— START OF DATASET —

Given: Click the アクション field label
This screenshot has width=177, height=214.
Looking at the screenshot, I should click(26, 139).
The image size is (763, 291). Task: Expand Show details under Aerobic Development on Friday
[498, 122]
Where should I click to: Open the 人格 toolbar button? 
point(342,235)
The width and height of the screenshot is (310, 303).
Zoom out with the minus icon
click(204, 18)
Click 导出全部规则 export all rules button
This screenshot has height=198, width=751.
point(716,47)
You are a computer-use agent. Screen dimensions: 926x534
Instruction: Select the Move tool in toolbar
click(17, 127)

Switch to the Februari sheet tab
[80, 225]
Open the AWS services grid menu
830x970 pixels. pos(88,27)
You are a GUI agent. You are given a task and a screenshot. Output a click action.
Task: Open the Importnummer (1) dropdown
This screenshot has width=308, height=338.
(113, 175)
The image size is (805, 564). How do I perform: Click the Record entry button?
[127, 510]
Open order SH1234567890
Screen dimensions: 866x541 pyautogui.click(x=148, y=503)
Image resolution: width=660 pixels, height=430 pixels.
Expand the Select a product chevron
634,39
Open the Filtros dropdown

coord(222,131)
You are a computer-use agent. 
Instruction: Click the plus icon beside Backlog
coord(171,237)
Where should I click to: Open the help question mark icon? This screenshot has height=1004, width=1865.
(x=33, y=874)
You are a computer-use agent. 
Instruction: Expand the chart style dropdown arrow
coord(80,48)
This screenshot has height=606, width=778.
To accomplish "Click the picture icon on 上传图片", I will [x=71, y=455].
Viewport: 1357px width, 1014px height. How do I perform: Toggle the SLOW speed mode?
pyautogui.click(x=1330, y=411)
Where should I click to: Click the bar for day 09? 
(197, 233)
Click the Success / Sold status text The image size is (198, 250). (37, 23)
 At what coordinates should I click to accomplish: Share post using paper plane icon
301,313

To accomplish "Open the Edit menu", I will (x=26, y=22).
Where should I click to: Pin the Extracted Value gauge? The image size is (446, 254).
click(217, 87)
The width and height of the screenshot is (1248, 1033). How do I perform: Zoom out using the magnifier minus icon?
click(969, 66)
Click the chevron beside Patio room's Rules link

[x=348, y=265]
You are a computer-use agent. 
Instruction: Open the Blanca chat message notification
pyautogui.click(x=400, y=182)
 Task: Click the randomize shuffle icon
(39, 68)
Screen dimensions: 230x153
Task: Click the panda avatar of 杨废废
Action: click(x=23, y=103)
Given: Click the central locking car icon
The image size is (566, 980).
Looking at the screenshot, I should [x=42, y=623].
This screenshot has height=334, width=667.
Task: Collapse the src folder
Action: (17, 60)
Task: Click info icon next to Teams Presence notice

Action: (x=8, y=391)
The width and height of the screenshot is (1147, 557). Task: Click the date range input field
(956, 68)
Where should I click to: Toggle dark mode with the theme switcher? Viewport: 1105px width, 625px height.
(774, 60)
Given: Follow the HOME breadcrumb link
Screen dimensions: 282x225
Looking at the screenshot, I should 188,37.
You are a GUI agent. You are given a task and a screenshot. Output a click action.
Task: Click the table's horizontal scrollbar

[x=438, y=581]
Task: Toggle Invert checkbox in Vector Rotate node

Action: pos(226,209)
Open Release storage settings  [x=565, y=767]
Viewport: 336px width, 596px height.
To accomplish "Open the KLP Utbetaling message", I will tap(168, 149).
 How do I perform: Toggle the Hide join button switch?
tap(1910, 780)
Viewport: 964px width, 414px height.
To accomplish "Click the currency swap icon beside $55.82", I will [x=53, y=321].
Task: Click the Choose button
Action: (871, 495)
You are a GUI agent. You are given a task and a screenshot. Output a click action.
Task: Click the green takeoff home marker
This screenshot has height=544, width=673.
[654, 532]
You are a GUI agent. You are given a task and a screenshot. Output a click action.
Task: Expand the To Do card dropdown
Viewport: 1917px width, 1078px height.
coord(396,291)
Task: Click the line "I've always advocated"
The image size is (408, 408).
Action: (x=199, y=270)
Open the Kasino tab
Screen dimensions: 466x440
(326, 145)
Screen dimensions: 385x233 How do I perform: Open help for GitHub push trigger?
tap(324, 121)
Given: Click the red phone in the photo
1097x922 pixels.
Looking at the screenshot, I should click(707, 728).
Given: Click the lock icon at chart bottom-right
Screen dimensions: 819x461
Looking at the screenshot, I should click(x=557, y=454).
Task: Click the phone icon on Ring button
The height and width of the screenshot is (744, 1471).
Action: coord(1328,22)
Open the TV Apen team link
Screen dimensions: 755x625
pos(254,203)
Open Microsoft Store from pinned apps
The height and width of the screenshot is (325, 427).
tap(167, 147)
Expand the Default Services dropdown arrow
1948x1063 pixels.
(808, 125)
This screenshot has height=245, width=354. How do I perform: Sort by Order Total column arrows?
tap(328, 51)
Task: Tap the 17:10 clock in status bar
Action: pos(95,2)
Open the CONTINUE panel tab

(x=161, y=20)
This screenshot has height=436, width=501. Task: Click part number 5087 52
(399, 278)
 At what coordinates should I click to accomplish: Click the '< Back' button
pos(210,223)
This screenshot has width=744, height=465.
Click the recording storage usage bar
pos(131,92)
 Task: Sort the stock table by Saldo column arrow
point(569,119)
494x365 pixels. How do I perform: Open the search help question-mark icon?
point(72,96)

— END OF DATASET —

*OBJECTIVE:* Could you reproduce the listing word for word, from its first line through the line containing "will [x=71, y=455]."?

*REPLY:*
Given: Click the アクション field label
This screenshot has width=177, height=214.
Looking at the screenshot, I should click(26, 139).
The image size is (763, 291). Task: Expand Show details under Aerobic Development on Friday
[498, 122]
Where should I click to: Open the 人格 toolbar button? 
point(342,235)
The width and height of the screenshot is (310, 303).
Zoom out with the minus icon
click(204, 18)
Click 导出全部规则 export all rules button
This screenshot has height=198, width=751.
point(716,47)
You are a computer-use agent. Screen dimensions: 926x534
Instruction: Select the Move tool in toolbar
click(17, 127)

Switch to the Februari sheet tab
[80, 225]
Open the AWS services grid menu
830x970 pixels. pos(88,27)
You are a GUI agent. You are given a task and a screenshot. Output a click action.
Task: Open the Importnummer (1) dropdown
This screenshot has width=308, height=338.
(113, 175)
The image size is (805, 564). How do I perform: Click the Record entry button?
[127, 510]
Open order SH1234567890
Screen dimensions: 866x541 pyautogui.click(x=148, y=503)
Image resolution: width=660 pixels, height=430 pixels.
Expand the Select a product chevron
634,39
Open the Filtros dropdown

coord(222,131)
You are a computer-use agent. 
Instruction: Click the plus icon beside Backlog
coord(171,237)
Where should I click to: Open the help question mark icon? This screenshot has height=1004, width=1865.
(x=33, y=874)
You are a computer-use agent. 
Instruction: Expand the chart style dropdown arrow
coord(80,48)
This screenshot has height=606, width=778.
To accomplish "Click the picture icon on 上传图片", I will [x=71, y=455].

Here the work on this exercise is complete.